La Messa in Sant’Ambrogio

Auspici, speranze, indicazioni per un ateneo dei cattolici italiani per il quale l’Arcivescovo - aprendo la mattinata dell’inaugurazione, come tradizione, con la celebrazione presieduta nella Basilica di Sant’Ambrogio - ha suggerito alcuni percorsi per universitari. Anzitutto per le matricole, chiamate a passare «dal pregiudizio allo stupore vissuto con semplicità; da osservatore esterno a protagonista», osserva l’Arcivescovo, cui sono accanto, come concelebranti, monsignor Claudio Giuliodori, assistente ecclesiastico generale dell’Università e monsignor Carlo Faccendini, abate di Sant’Ambrogio.
«Il percorso universitario in Cattolica non intende solo consegnare volumi noiosi che staranno poi negli scaffali per una vita, ma far crescere un senso di stupore per il coinvolgimento che le conoscenze comportano, un senso di responsabilità per il mondo in cui viviamo. Insomma la spiritualità della matricola si può chiamare anche la riposta alla vocazione: chiamati a mettersi in cammino per rendere migliore quel pezzetto di mondo che i laureati dell’Università Cattolica sono chiamati ad abitare».

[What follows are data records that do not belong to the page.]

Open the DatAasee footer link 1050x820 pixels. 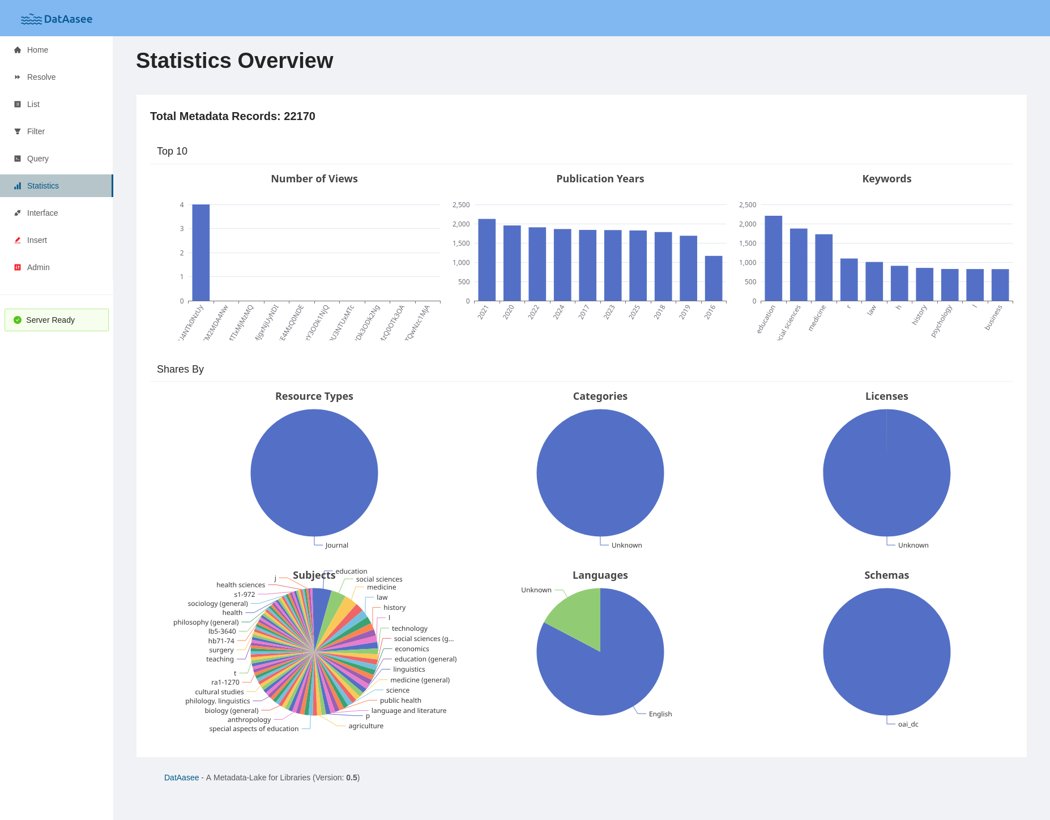pos(181,778)
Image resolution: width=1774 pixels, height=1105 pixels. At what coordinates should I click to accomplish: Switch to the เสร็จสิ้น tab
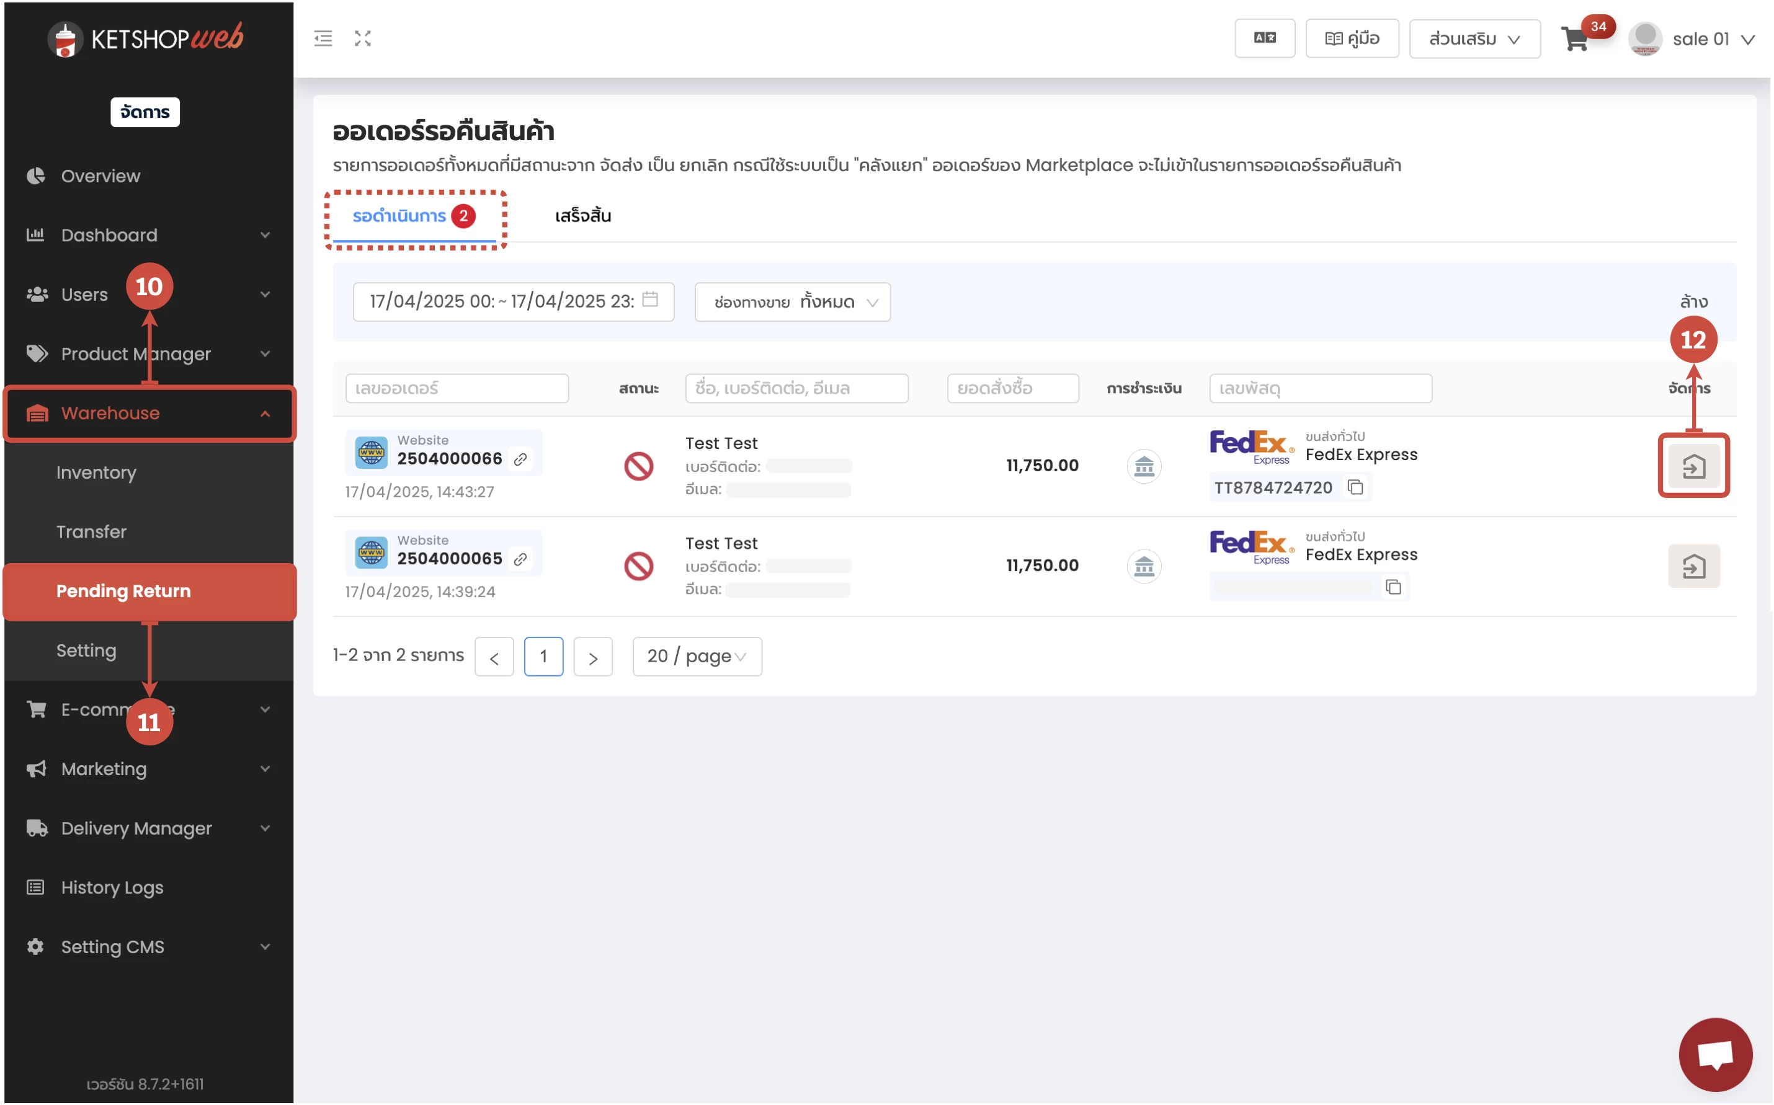pos(583,216)
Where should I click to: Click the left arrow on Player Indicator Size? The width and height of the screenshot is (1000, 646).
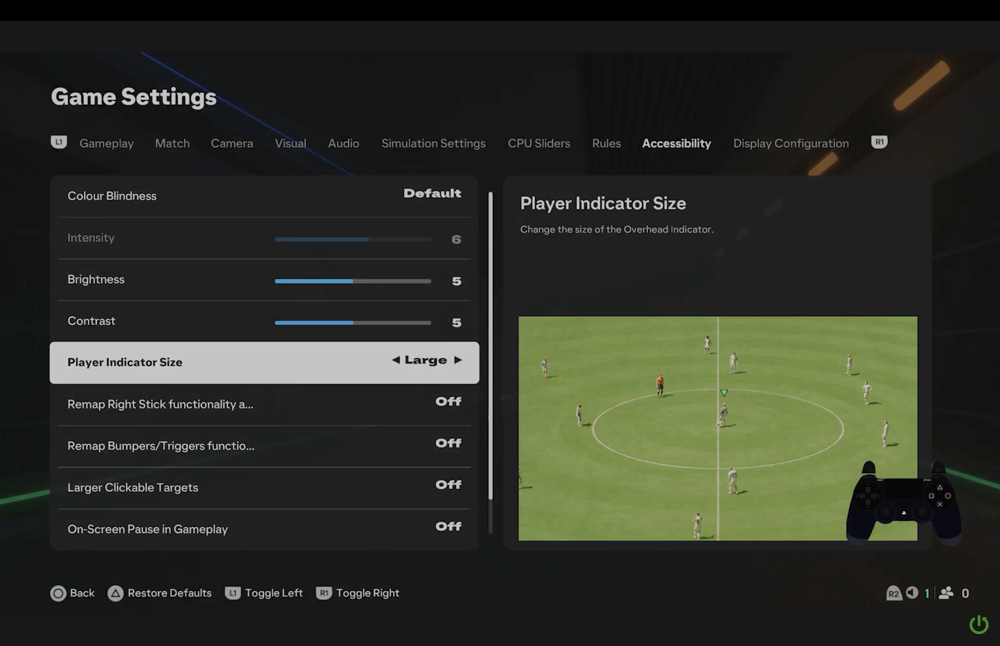click(396, 360)
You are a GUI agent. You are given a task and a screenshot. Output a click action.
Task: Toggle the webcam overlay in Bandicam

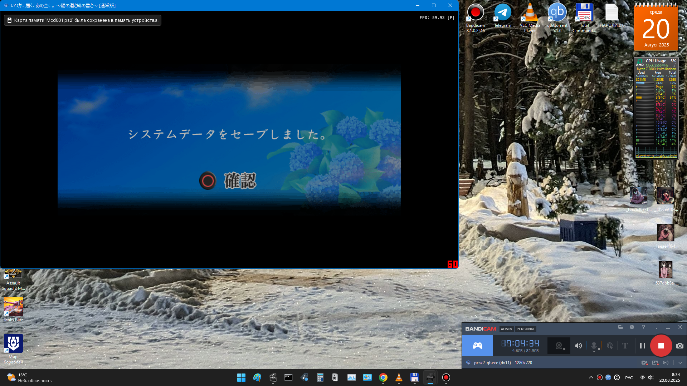(559, 346)
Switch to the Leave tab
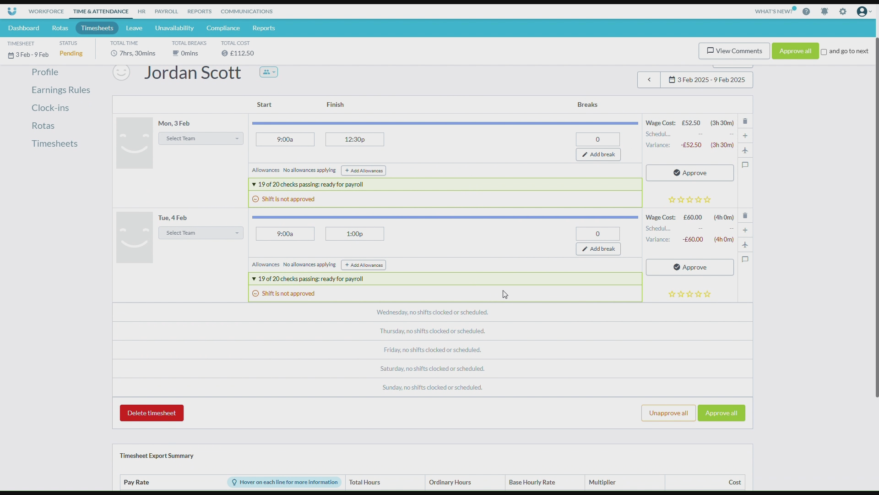The width and height of the screenshot is (879, 495). 134,28
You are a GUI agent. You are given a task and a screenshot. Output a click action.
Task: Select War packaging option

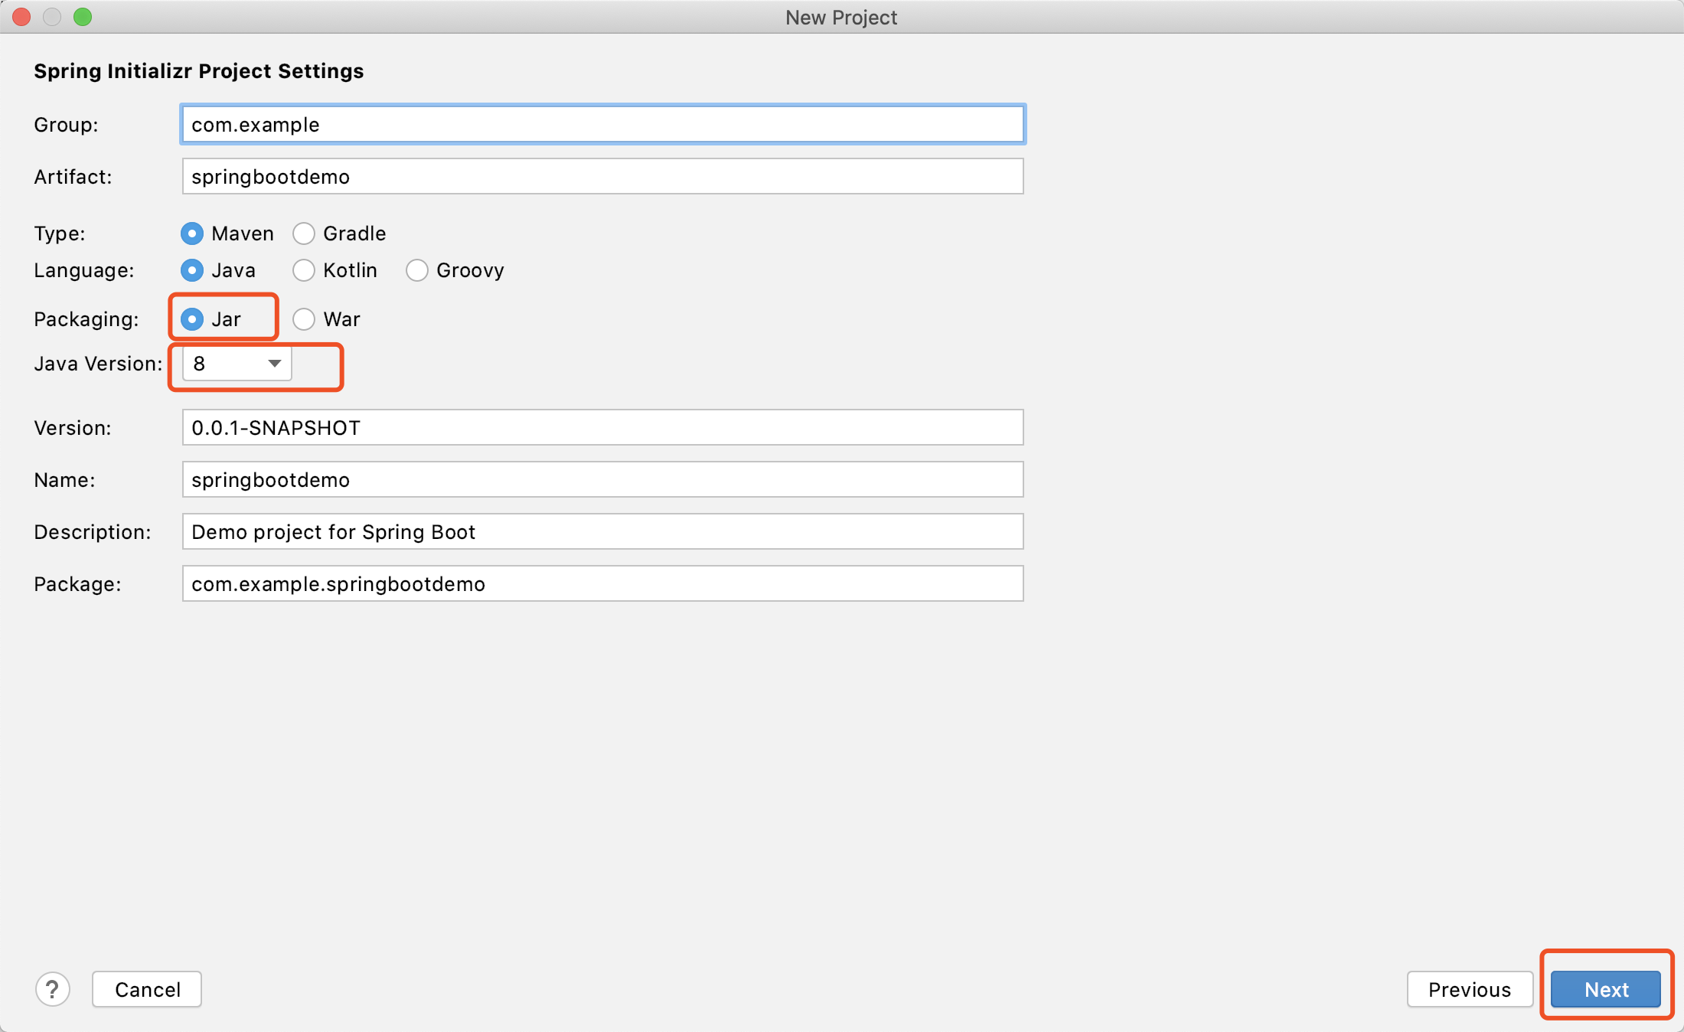pos(304,319)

E così come esiste una responsabilità della vocazione per i giovani, quella degli accademici deve essere una spiritualità nutrita di «gratitudine» e di «responsabilità per la missione». «Coloro che in Università Cattolica assumono incarichi di responsabilità sono chiamati non soltanto a essere i docenti o gli amministratori migliori possibili, onesti, efficienti, competenti, ma anche a svolgere il loro compito in modo che sia seminata la speranza e senso critico. Hanno da far intravedere e da testimoniare una visione del mondo che non suggerisca la rassegnazione, ma alimenti un desiderio di vita eterna e perciò di vita santa nel quotidiano più ordinario. I testimoni della Risurrezione non sono tanto quelli che la predicano, ma quelli che custodiscono una riserva inesauribile di gioia e di fiducia, di disponibilità al sacrificio, al perdono, alla compassione».